Plans to restore historic features of a nearly 137-year-old home on First Neck Lane in Southampton Village are being overshadowed by a modern-looking connector that would join the historic home known as Mocomanto with a proposed addition.
Members of the village Board of Historic Preservation and Architectural Review gave their first round of input on the project, which seeks to nearly double the size of the Victorian home on Lake Agawam, at Monday night’s meeting, and all agreed that the connector, which would be used as a kitchen and would be surrounded by glass, needed a little work.
“The connector is a new and foreign element,” ARB Chairman Curtis Highsmith told the developers. “I don’t think it’s going to work.”
Mr. Highsmith said he thinks the applicant should go back to the drawing board and redesign that connector.
Board member Jeff Brodlieb agreed and told representatives of Ken Fox, the owner of the home and a managing partner at the Stipes Group, which has been instrumental in financing companies like Blue Apron, GoFundMe and Grubhub, that the materials being used in the connector are not consistent with the materials used in the house and the addition, and that it was not vintage 1880s or 1920s.

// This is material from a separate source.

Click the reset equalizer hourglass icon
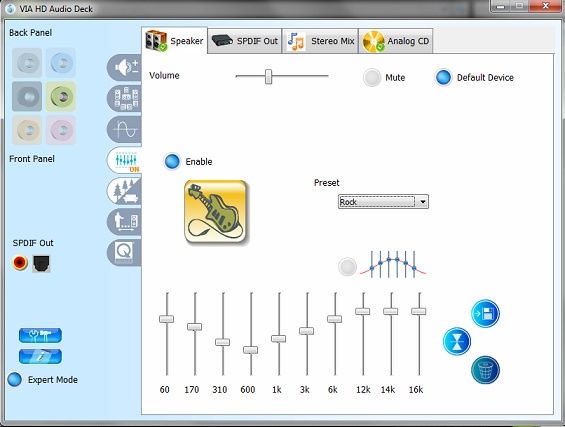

Mr. Fox has an application with the ARB to construct an addition to the historic home that would increase its gross floor area by 52 percent, from 4,717 square feet to 7,190 square feet, The addition was designed by the Manhattan-based Studio Sofield. As part of the presentation of plans on Monday, numerous photos dating back to the 1880s showed how the historic home was expanded and reduced throughout the years, especially between the 1880s and 1920s.
Given the number of photos that were taken of the home between those years, board member Susan Stevenson said it was apparent to her that the home needed to be preserved.
“We should realize from day one that this was an important building, and still is,” Ms. Stevenson said.
Ms. Stevenson, who admitted on Monday that she did not always like the home but was always curious about it, described Mr. Fox’s proposed expansion as “mcmansion-ish,” adding that it “completely neuters what it was.”
During the presentation, it was noted by Studio Sofield that the connector joins the original home with the “guest house,” and Mr. Brodlieb said he wrestled with the concept of creating such a big guest house.
The addition, which the developers continue to stress is subservient in height to the historic home, also had four garage doors, which Mr. Brodlieb struggled with.
“I didn’t see that. I saw a big expanse that was all but subservient,” he said. “Return this jewel of Southampton back to what it was.”
Siamak Samii, a local architect who was hired by opponents of the project, told ARB members that throughout Mocomanto’s history, there has never been an expansion as big as what was being proposed. He added that the photos prove the home can be expanded in a number of ways, the current proposal not being one of them.
Mr. Samii also told board members that the addition had a 30-foot ridge-line, comparing it to adding a second story home instead of the one and a half story addition that the applicant claims.
Given the awkward shape of the parcel, Bill Sclight, a Water Mill-based architect, told ARB members the applicant has done a great job fitting the addition onto the property. He also told ARB members he supports the project.
“I thought it was a good meeting,” John Bennett, the attorney representing Mr. Fox, said on Tuesday. “I thought it was one of the better ARB meetings.”
Mr. Bennett said the board members gave Mr. Fox’s team a good amount of guidance on changes to make, and were extremely helpful.
Still, board members were nowhere close to making a decision on the application. Instead, the public hearing was adjourned until the next meeting at Village Hall on December 11.